Menurutnya, operasi PLTSa ini kan pengeluaran bukan untuk satu dua tahun tahun, tapi kontrak jangka panjang. Apalagi di tengah pandemi Covid-19, yang menuntut kerja fokus kita.
“Kita perlu memfokuskan anggaran pemerintah untuk penanggulangan pandemi yang mendesak ini,” ujar Mulyanto.
Mulyanto menilai program pembangunan PLTSa saat ini belum terlalu mendesak. Apalagi untuk kota-kota di Jawa saat ini pasokan listrik PLN sudah surplus. Tidak ada keperluan untuk penambahan pembangkit baru, apalagi dari sumber yang tidak efisien.
Mulyanto melihat pembangunan PLTSa ini perlu dikaji lebih komprehensif, tidak sekedar gagah-gagahan, bahwa konsep inovasi ini mampu mensinergikan dan mengubah sampah menjadi listrik.
“Secara teknologi, itu ide yang bagus. Namun penerapannya harus tepat baik secara teritorial maupun tekno-ekonomi,” tegas Mulyanto.
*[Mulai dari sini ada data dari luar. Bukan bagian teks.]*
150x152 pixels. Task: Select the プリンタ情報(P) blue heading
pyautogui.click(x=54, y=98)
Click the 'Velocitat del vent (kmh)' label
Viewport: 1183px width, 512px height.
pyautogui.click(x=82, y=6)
Wakil Ketua Fraksi PKS DPR RI Bidang Industri dan Pembangunan ini melihat persoalan utama yang dihadapi kota besar adalah penanganan sampah yang terus menggunung, sementara lahan penimbunannya sudah sangat terbatas.
Karena itu Mulyanto minta sebaiknya Pemerintah fokus menuntaskan masalah sampah, bukan menyelesaikan dua masalah sekaligus, yakni: masalah sampah dan soal bauran energi baru-terbarukan (EBT).
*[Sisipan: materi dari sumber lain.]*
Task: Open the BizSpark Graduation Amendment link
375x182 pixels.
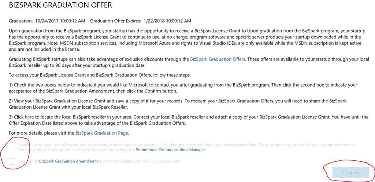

“Kalau bisa dan efisien menangani keduanya sekaligus, ya bagus-bagus saja. Namun kalau tidak efisien dan subsidi pemerintah yang dikeluarkan akan menguras APBD atau menambah pos pengeluaran APBN, maka kita harus kembali ke pokok persoalan, yakni masalah sampah perkotaan, bukan masalah listrik. Soal listrik di Jawa sudah surplus,” imbuh Mulyanto.
Mulyanto sepakat dengan KPK, yang dalam kajiannya menyarankan agar kita fokus pada upaya mereduksi volume sampah, soal waste to energy bukan waste to electricity.
“Namun untuk kota-kota yang sudah siap, silahkan saja jalan sambil kita evaluasi beban tambahan anggaran baru untuk pos ini,” pungkasnya. (Bie)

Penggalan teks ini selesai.